Search code examples
xmlsedhtml-encode

SED - HTML-encode between specific tags in XML file


I´m currently working on a short SED script that needs to HTML-encode parts of an XML-file. The script currently looks like this:

sed.exe "/<messageData>/,/<\/messageData>/ {/<messageData>/b;/<\/messageData>/b; s/</\&lt;/g; s/>/\&gt;/g; }" %1 >%2

So basically, replace all < and > with < and > , between the and tags.

This script works perfectly well with pretty printed XML, that is

<?xml version="1.0" encoding="ISO-8859-1"?>
<Messages>
    <messageData>
        <test>DATA</test>
    </messageData>
</Messages>

comes out as

<?xml version="1.0" encoding="ISO-8859-1"?>
<Messages>
    <messageData>
        &lt;test&gt;DATA&lt;/test&gt;
    </messageData>
</Messages>

which is what I need.
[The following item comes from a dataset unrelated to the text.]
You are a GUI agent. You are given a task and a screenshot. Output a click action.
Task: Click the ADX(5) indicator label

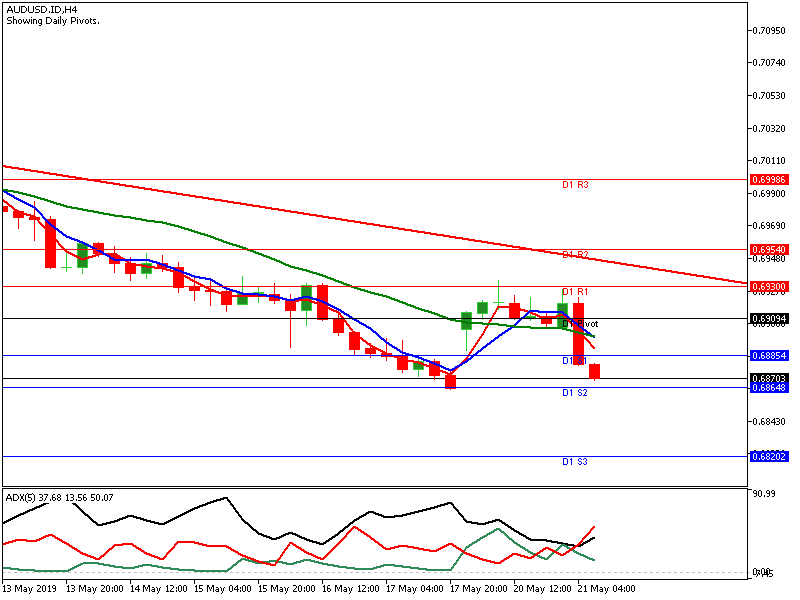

My issue is that the files I need process is not pretty printed, everything is on a single line, like this:

<?xml version="1.0" encoding="ISO-8859-1"?>
<Messages><messageData><test>DATA</test></messageData></Messages>

And with this format, the script no longer works. Would it be possibly to modify my script to work with both formats?

Please note that I´m not able to affect the output format, and that SED is the scripting engine to be used.

I guess I could just create another SED script that would insert a line-break after each > in the file, and after that run the script that I have created now. However I´m guessing that would not be very efficient performance wise (two passes over each file).

Any suggestions?

Regards Daniel


Solution

  • In case someone happens to stumble on the same issue, this is how we solved it. I know it´s not pretty, be it will have to do until we can use a better solution.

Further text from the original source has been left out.